BY MOSHE HILL OPINION COLUMNS NOVEMBER 22 2023
Much has been said about Gen Z since the start of the war against Hamas, as college campus protests and polling show that the youngest among us are also the most morally and intellectually bankrupt. That is the fault of those who came before them, who insisted on the lie that all cultures are the same, and that all conflict can be boiled down to a simple dynamic: oppressor and oppressed. This is how Gen Z discovered, and decided to deify, Osama bin Laden.
To understand this phenomenon, it’s essential to understand how Gen Z views America and the West. There is a constant barrage on the evils of America aimed at youth. History is being cherrypicked to only highlight the darkest parts, like treatment of Native Americans, slavery, Jim Crow, and similar sins. Teenagers, especially on college campuses, are not being taught of the greatness of America, how America lifted billions of people worldwide out of poverty, how America has spread freedom throughout the world, how America has innovated and led to miraculous heights, including but not limited to the Industrial Revolution, the Moon Landing, and the Information Age. According to the youngest generation, everything bad is a unique American issue, and everything good is because of global effort, not unique to America and Western ideology.
To be told over and over again that the country is evil, it is unsurprising that so many in Gen Z resonate with bin Laden’s “Letter to America,” which was disseminated after the attacks on 9/11. Because of their ignorance and the perception that Israel is the “oppressor” and Palestinians are “oppressed,” Gen Z views Israel as a colonial settler outpost created and propped up by the West. In the letter, bin Laden addresses this first as a reason for attacking on 9/11. “The creation of Israel is a crime which must be erased,” he wrote. “Each and every person whose hands have become polluted in the contribution towards this crime must pay its price, and pay for it heavily.” He denies the historical connection between Jews and the Land of Israel.
Bin Laden justifies attacks on civilians because “the American people are the ones who fund the attacks against us, and they are the ones who oversee the expenditure of these monies in the way they wish, through their elected candidates.” To a terrorist, democracy is an excuse to murder anyone who participates in it. All are complicit; therefore, all are guilty.

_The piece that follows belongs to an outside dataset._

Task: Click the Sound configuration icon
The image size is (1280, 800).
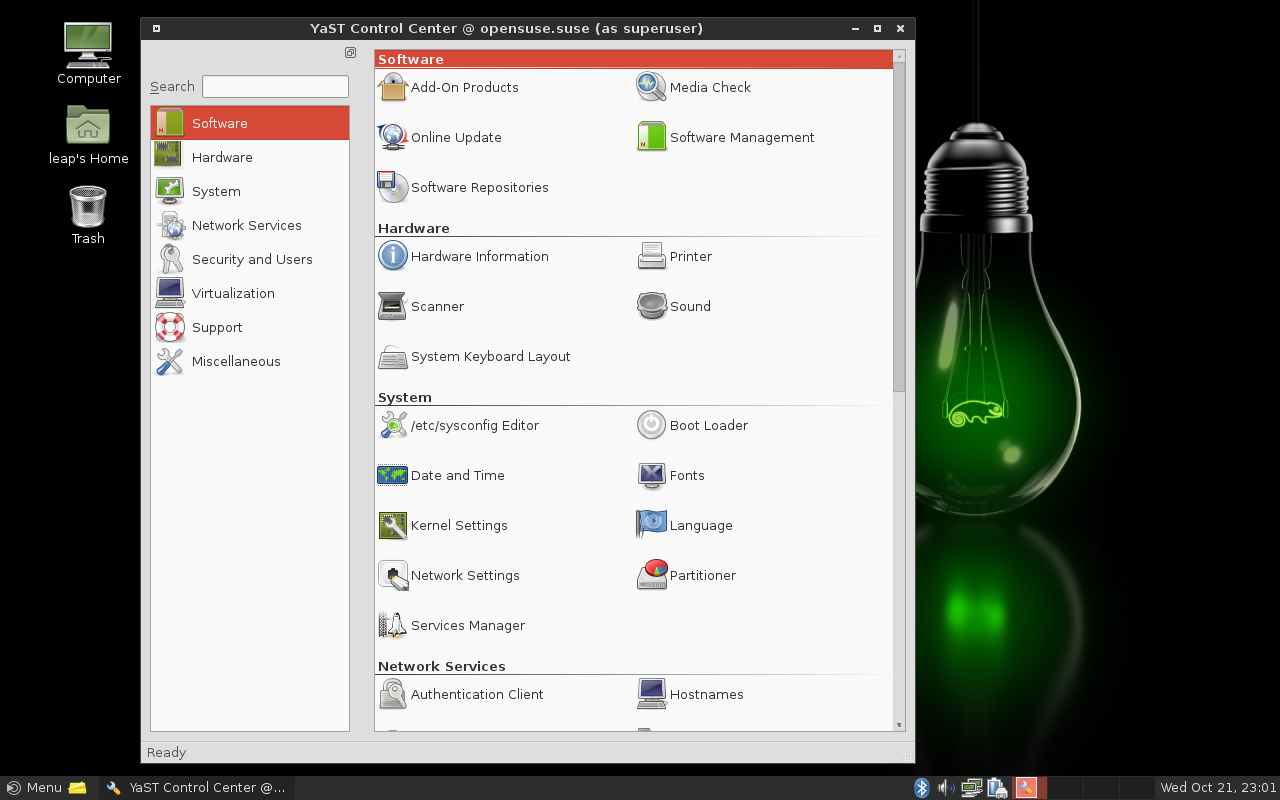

To say that this is a fringe minority position of Gen Z would be naively optimistic. According to a recent Quinnipiac Poll, 66% of respondents between 18-34, “disapprove of the way Israel is responding to the October 7 Hamas terrorist attack.” When asked, “Do your sympathies lie more with the Israelis or the Palestinians, 52% said Palestinians. (All other age groups had 2-5 times more support for Israel than Palestinians.) Fifty percent said that America is “too supportive” of Israel, 36% blamed Israel for the outbreak of violence in the Middle East, 45% said it’s not in the interest of the United States to support Israel, and 65% opposed sending military aid to Israel for this war.

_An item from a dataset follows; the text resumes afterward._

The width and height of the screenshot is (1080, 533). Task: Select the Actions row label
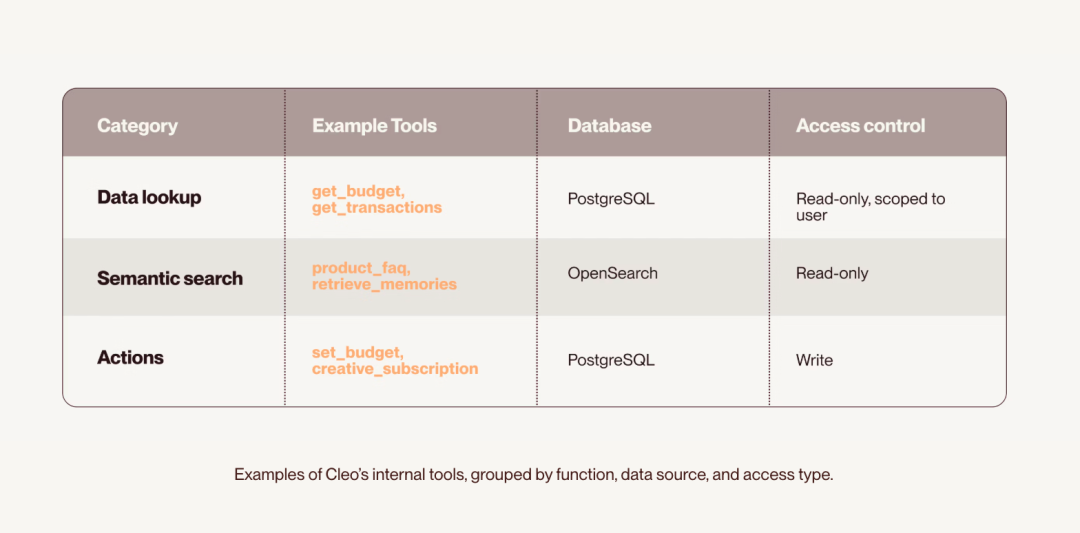130,358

In every question, 18-34-year-olds differ wildly from the older generations. Polling that is broken down into smaller age groups show even greater discrepancies the younger a person is. The message is loud and clear: When it comes to an armed conflict between a Western democracy and a terrorist organization, Gen Z chooses terrorists.
Even with all of that, they clearly don’t have reading comprehension skills. Osama bin Laden had a prescription of what he would like to see happen, considering he thought America was “the worst civilization witnessed by the history of mankind” because we “choose to invent [our] own laws” and “separate religion from [our] policies.” He calls on Western culture to “reject the immoral acts” that America constantly celebrate (usually during June Pride month). Not one of these Gen Z leftists included that part in their adoration for bin Laden that they posted on social media.
We have a responsibility to our youth to be steadfast and not equivocate on these issues. There can be no placating the notion that “Osama wasn’t all that bad” or that every culture is equal in moral stature. That line of thinking has gotten us to a place where posters of kidnapped babies are being torn down because they are Israeli, and therefore complicit in the same manner that bin Laden held all Americans complicit. Reasoned discussion has its place, but not with the unreasonable. It’s time to move past the notion that all ideas are good ideas, and instead become a strong advocate for what you know to be right.